== Exercise materials ==
----
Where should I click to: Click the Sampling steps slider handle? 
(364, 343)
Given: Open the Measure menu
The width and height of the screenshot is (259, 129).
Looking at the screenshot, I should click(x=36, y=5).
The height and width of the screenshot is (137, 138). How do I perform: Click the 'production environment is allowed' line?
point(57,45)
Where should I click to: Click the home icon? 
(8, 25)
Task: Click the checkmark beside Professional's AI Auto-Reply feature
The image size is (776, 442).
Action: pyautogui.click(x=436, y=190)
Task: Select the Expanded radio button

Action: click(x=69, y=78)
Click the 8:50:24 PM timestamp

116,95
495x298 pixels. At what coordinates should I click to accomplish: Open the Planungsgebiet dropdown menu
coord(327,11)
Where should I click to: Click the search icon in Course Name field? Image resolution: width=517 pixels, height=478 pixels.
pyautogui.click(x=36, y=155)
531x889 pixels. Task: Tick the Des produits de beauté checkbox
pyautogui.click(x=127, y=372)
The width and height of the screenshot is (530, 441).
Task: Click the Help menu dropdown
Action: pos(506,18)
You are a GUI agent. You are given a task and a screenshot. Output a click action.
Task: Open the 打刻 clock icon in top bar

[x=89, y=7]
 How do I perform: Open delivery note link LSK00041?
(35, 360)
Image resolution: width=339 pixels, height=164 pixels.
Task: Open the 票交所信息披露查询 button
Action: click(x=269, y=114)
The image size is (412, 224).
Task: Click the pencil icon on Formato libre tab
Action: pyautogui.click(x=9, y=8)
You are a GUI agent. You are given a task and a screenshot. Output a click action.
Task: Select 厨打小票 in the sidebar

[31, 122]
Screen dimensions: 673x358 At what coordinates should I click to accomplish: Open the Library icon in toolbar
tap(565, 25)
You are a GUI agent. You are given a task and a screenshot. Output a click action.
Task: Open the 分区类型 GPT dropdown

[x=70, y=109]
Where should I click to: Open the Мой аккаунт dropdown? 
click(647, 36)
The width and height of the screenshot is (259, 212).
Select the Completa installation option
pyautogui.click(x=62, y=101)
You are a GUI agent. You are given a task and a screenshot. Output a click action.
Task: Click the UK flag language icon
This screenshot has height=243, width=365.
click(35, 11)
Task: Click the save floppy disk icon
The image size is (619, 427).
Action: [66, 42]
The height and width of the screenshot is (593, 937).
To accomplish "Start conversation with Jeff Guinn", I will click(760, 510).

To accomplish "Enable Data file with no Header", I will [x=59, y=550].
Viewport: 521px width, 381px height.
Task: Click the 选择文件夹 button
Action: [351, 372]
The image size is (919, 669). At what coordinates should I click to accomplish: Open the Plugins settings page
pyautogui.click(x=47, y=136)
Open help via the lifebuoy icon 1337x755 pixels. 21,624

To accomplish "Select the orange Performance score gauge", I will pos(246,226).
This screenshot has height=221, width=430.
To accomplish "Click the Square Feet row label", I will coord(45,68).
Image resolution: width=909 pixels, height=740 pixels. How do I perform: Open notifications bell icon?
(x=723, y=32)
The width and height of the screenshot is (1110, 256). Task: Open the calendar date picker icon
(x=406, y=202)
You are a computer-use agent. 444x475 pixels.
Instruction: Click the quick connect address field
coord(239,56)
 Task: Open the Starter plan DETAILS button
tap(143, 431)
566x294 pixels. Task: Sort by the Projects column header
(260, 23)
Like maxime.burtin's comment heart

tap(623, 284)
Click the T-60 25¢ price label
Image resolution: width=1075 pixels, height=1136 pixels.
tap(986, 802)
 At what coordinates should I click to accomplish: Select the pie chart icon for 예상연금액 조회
----
All the entries above are to be transcribed without any alteration.

Where should I click to: Click the Sampling steps slider handle? 
(364, 343)
Given: Open the Measure menu
The width and height of the screenshot is (259, 129).
Looking at the screenshot, I should click(x=36, y=5).
The height and width of the screenshot is (137, 138). How do I perform: Click the 'production environment is allowed' line?
point(57,45)
Where should I click to: Click the home icon? 
(8, 25)
Task: Click the checkmark beside Professional's AI Auto-Reply feature
The image size is (776, 442).
Action: pyautogui.click(x=436, y=190)
Task: Select the Expanded radio button

Action: click(x=69, y=78)
Click the 8:50:24 PM timestamp

116,95
495x298 pixels. At what coordinates should I click to accomplish: Open the Planungsgebiet dropdown menu
coord(327,11)
Where should I click to: Click the search icon in Course Name field? Image resolution: width=517 pixels, height=478 pixels.
pyautogui.click(x=36, y=155)
531x889 pixels. Task: Tick the Des produits de beauté checkbox
pyautogui.click(x=127, y=372)
The width and height of the screenshot is (530, 441).
Task: Click the Help menu dropdown
Action: pos(506,18)
You are a GUI agent. You are given a task and a screenshot. Output a click action.
Task: Open the 打刻 clock icon in top bar

[x=89, y=7]
 How do I perform: Open delivery note link LSK00041?
(35, 360)
Image resolution: width=339 pixels, height=164 pixels.
Task: Open the 票交所信息披露查询 button
Action: click(x=269, y=114)
The image size is (412, 224).
Task: Click the pencil icon on Formato libre tab
Action: pyautogui.click(x=9, y=8)
You are a GUI agent. You are given a task and a screenshot. Output a click action.
Task: Select 厨打小票 in the sidebar

[31, 122]
Screen dimensions: 673x358 At what coordinates should I click to accomplish: Open the Library icon in toolbar
tap(565, 25)
You are a GUI agent. You are given a task and a screenshot. Output a click action.
Task: Open the 分区类型 GPT dropdown

[x=70, y=109]
Where should I click to: Open the Мой аккаунт dropdown? 
click(647, 36)
The width and height of the screenshot is (259, 212).
Select the Completa installation option
pyautogui.click(x=62, y=101)
You are a GUI agent. You are given a task and a screenshot. Output a click action.
Task: Click the UK flag language icon
This screenshot has height=243, width=365.
click(35, 11)
Task: Click the save floppy disk icon
The image size is (619, 427).
Action: [66, 42]
The height and width of the screenshot is (593, 937).
To accomplish "Start conversation with Jeff Guinn", I will click(760, 510).

To accomplish "Enable Data file with no Header", I will [x=59, y=550].
Viewport: 521px width, 381px height.
Task: Click the 选择文件夹 button
Action: [351, 372]
The image size is (919, 669). At what coordinates should I click to accomplish: Open the Plugins settings page
pyautogui.click(x=47, y=136)
Open help via the lifebuoy icon 1337x755 pixels. 21,624

To accomplish "Select the orange Performance score gauge", I will pos(246,226).
This screenshot has height=221, width=430.
To accomplish "Click the Square Feet row label", I will coord(45,68).
Image resolution: width=909 pixels, height=740 pixels. How do I perform: Open notifications bell icon?
(x=723, y=32)
The width and height of the screenshot is (1110, 256). Task: Open the calendar date picker icon
(x=406, y=202)
You are a computer-use agent. 444x475 pixels.
Instruction: Click the quick connect address field
coord(239,56)
 Task: Open the Starter plan DETAILS button
tap(143, 431)
566x294 pixels. Task: Sort by the Projects column header
(260, 23)
Like maxime.burtin's comment heart

tap(623, 284)
Click the T-60 25¢ price label
Image resolution: width=1075 pixels, height=1136 pixels.
tap(986, 802)
 At what coordinates should I click to accomplish: Select the pie chart icon for 예상연금액 조회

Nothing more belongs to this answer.